* Exercise data
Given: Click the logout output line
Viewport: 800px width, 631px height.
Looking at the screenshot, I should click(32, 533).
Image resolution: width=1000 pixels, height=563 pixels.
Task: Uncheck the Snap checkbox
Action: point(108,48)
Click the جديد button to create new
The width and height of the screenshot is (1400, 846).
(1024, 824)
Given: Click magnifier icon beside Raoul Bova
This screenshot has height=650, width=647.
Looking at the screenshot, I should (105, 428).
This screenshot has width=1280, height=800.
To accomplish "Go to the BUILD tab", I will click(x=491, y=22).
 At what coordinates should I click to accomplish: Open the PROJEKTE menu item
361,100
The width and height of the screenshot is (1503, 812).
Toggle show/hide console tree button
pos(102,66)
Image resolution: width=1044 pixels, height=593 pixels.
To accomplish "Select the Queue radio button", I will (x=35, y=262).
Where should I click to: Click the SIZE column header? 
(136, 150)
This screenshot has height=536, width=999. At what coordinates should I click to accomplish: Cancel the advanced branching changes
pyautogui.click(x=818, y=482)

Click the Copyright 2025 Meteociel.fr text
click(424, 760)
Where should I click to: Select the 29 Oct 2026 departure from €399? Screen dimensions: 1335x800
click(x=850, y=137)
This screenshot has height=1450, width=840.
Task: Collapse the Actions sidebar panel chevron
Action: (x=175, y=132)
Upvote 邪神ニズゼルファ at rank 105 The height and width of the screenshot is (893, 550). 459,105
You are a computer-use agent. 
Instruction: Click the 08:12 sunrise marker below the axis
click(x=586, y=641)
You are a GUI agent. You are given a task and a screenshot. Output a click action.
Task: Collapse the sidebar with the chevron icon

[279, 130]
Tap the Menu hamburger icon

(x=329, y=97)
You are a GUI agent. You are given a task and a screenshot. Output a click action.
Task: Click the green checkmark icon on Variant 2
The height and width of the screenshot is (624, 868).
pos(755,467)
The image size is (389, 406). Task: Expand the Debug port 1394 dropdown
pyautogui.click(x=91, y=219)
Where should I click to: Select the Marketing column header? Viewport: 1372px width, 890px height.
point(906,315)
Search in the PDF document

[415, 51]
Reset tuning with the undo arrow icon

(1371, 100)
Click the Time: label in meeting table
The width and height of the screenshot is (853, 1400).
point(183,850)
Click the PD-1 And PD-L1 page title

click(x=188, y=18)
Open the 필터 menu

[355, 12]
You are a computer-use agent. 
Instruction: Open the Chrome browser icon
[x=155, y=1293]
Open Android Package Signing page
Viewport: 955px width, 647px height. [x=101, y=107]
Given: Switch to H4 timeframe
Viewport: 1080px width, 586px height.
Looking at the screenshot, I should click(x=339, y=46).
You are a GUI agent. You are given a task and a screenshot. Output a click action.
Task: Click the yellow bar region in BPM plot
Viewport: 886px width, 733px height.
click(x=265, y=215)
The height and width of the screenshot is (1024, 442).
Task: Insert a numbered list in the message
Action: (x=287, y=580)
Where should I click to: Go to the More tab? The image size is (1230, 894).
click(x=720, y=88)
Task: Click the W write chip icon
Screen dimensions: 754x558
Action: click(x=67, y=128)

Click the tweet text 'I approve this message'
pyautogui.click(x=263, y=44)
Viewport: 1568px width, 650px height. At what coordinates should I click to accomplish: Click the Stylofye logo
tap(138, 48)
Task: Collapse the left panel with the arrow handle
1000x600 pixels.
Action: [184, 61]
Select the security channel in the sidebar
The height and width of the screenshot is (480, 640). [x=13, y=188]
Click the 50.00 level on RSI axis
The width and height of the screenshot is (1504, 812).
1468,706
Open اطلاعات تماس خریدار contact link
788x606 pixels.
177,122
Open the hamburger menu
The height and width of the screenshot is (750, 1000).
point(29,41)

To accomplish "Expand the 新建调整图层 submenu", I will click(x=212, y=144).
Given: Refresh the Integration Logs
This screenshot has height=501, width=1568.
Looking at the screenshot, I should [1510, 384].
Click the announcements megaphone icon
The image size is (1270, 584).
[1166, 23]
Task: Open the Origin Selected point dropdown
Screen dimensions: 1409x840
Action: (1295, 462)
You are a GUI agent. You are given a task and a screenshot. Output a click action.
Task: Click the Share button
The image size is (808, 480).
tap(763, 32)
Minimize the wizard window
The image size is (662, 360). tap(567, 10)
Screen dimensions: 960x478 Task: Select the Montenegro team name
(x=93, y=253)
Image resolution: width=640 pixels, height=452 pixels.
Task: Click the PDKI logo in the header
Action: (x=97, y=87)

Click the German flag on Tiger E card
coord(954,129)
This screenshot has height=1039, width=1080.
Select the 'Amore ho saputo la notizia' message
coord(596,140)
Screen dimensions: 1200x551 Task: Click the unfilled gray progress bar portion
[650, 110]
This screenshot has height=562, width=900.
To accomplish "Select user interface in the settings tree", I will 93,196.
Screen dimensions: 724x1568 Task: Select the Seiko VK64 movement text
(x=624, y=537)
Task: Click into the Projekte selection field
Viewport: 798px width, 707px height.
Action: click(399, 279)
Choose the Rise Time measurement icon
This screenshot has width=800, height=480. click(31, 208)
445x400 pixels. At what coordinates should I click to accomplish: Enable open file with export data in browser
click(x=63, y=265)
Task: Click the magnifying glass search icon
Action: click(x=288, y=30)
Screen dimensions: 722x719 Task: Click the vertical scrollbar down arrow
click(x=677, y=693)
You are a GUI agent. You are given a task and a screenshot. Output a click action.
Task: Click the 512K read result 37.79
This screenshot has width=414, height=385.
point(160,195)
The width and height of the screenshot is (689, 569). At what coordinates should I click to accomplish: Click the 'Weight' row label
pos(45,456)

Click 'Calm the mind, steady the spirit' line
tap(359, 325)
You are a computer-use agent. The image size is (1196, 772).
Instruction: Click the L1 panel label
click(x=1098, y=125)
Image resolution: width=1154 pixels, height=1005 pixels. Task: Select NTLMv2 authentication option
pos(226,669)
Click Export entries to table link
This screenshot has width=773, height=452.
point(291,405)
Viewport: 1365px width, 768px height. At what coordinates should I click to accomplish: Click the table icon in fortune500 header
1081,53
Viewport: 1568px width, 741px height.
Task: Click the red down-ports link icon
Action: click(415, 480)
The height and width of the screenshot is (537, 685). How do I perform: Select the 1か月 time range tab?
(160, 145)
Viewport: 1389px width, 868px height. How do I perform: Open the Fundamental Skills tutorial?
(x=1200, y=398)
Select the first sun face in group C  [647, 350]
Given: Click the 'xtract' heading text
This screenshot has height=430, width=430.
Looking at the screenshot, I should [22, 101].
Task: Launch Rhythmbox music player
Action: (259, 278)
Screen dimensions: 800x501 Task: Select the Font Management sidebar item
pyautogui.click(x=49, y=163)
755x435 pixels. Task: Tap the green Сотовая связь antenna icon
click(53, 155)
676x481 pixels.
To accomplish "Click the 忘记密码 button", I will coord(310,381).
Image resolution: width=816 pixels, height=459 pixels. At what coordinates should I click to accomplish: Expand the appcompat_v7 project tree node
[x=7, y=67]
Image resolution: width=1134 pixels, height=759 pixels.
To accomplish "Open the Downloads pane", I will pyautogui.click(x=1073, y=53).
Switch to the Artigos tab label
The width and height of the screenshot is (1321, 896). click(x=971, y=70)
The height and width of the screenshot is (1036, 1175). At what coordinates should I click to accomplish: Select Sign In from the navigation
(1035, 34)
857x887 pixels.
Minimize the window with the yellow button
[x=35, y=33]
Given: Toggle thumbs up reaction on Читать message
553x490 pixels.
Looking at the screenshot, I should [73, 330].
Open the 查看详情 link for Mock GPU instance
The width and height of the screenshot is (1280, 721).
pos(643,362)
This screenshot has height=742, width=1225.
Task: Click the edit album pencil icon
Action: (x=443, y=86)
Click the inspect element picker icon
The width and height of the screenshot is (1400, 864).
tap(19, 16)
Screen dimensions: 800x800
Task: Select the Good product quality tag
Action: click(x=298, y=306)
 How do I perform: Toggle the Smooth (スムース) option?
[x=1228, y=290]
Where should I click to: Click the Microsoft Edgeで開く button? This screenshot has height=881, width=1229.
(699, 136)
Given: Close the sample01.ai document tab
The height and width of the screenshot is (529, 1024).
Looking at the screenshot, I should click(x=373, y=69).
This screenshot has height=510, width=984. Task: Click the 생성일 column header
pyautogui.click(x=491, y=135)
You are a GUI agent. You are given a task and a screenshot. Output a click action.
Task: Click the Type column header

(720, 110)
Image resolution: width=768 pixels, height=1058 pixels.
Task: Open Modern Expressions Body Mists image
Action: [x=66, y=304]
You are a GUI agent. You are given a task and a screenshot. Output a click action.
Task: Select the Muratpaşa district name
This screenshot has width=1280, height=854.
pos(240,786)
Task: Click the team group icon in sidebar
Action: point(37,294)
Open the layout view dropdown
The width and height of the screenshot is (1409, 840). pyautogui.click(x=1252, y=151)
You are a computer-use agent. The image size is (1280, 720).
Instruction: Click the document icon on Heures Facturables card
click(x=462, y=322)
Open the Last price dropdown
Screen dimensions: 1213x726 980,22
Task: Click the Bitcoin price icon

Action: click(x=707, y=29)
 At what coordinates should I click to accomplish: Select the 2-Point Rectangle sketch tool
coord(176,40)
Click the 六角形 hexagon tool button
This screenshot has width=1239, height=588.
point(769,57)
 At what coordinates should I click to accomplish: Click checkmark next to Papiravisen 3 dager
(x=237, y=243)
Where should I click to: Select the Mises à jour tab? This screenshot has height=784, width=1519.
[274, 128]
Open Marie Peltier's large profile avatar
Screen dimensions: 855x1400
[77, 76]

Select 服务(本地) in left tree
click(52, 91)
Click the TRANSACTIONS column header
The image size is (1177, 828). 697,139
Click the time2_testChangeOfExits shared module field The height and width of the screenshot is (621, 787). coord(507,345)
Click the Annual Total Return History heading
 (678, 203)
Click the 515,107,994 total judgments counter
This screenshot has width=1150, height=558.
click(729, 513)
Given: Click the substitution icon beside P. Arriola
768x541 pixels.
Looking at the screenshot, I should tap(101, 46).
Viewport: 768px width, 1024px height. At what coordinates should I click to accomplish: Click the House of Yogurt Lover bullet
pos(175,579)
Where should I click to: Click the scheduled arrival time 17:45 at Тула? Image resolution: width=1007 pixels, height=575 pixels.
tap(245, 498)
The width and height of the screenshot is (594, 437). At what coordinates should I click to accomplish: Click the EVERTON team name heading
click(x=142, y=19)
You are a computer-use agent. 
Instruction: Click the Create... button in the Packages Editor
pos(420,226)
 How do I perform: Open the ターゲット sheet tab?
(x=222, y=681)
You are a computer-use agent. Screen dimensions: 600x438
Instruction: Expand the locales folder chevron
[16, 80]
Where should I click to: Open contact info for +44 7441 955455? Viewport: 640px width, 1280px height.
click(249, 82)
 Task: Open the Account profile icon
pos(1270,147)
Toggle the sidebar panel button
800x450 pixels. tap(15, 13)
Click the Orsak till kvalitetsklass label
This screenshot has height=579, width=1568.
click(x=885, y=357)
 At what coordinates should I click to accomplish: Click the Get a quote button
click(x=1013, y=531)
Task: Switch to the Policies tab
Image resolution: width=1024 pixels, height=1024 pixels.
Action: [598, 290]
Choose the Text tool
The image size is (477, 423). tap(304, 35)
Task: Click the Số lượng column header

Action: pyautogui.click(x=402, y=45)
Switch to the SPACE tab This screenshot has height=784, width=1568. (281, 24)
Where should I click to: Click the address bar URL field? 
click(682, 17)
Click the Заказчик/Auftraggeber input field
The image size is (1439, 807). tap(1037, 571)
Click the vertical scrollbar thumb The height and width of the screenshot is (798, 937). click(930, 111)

* Work request
Among the lines above, return those that contain the string "beside".

* Written answer
Given: Click magnifier icon beside Raoul Bova
Given: Click the substitution icon beside P. Arriola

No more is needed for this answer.